__What the task requires__:
Search for the word "Focus" in the entries. Each line that holds it should be copied.

[Extracted data entries]
^^^^^^^^^^^^^^^^
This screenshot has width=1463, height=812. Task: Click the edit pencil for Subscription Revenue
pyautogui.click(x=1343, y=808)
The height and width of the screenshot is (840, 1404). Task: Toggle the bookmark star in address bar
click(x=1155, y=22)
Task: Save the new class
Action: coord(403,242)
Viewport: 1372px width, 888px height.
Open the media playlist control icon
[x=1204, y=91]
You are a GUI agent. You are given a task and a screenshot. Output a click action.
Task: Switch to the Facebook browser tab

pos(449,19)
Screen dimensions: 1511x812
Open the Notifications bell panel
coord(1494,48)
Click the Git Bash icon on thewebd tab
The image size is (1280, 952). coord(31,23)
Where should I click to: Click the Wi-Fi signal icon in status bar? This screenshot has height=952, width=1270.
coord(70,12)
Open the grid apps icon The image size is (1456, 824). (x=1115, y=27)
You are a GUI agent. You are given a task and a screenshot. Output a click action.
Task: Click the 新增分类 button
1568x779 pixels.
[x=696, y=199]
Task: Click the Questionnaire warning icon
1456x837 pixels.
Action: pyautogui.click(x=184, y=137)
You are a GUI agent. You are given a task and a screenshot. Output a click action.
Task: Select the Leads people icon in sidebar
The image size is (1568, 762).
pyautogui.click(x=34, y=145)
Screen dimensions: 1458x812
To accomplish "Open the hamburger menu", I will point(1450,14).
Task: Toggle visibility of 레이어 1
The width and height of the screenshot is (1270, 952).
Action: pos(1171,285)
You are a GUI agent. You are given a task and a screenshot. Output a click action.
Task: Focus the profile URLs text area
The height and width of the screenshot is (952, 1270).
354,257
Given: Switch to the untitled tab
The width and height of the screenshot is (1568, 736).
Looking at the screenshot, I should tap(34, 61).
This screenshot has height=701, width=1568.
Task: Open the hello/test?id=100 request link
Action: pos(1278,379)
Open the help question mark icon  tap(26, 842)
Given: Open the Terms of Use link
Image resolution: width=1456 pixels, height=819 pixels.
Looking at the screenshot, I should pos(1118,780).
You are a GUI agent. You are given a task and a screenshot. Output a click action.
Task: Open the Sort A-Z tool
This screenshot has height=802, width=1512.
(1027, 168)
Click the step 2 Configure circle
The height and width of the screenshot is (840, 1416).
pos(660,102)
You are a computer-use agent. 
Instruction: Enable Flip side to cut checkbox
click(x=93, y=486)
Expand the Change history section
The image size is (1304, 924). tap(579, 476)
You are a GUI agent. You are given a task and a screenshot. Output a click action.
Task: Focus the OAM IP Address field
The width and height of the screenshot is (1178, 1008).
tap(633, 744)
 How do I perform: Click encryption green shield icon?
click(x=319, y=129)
^^^^^^^^^^^^^^^^
__Expected answer__:
Task: Focus the profile URLs text area
Task: Focus the OAM IP Address field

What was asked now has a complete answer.